Problem to work on: Copy out the items starting at the line containing "Viewport: 442px width, 442px" and ending at the end of the items, requests included. Scale every coordinate in the answers by 1.05 and round to whole numbers, with halves rounding up.

Data extract:
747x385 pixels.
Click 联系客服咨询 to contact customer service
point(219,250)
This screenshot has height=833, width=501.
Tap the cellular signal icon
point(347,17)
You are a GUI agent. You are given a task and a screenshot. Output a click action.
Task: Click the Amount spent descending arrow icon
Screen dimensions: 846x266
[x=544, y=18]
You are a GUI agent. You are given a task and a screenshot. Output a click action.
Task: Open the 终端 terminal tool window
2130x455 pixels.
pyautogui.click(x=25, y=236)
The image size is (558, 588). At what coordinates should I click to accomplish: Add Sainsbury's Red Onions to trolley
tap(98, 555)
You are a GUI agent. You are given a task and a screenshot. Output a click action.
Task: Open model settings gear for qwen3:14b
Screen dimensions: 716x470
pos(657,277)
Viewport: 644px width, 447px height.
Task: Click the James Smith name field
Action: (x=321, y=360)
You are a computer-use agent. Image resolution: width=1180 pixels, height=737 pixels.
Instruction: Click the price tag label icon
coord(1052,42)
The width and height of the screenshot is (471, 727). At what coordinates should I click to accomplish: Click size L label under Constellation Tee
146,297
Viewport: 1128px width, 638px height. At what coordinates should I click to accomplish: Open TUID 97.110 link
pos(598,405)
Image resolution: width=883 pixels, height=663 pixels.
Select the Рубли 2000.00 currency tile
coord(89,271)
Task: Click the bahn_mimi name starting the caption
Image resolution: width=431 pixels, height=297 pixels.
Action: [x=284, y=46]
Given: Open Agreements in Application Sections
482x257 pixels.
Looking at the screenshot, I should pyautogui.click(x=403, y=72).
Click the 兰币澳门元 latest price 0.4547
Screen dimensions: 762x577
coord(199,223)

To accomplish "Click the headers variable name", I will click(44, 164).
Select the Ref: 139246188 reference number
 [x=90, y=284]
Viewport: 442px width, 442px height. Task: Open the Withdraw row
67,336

Solution to this problem:
Viewport: 442px width, 442px height. Task: Open the Withdraw row
70,353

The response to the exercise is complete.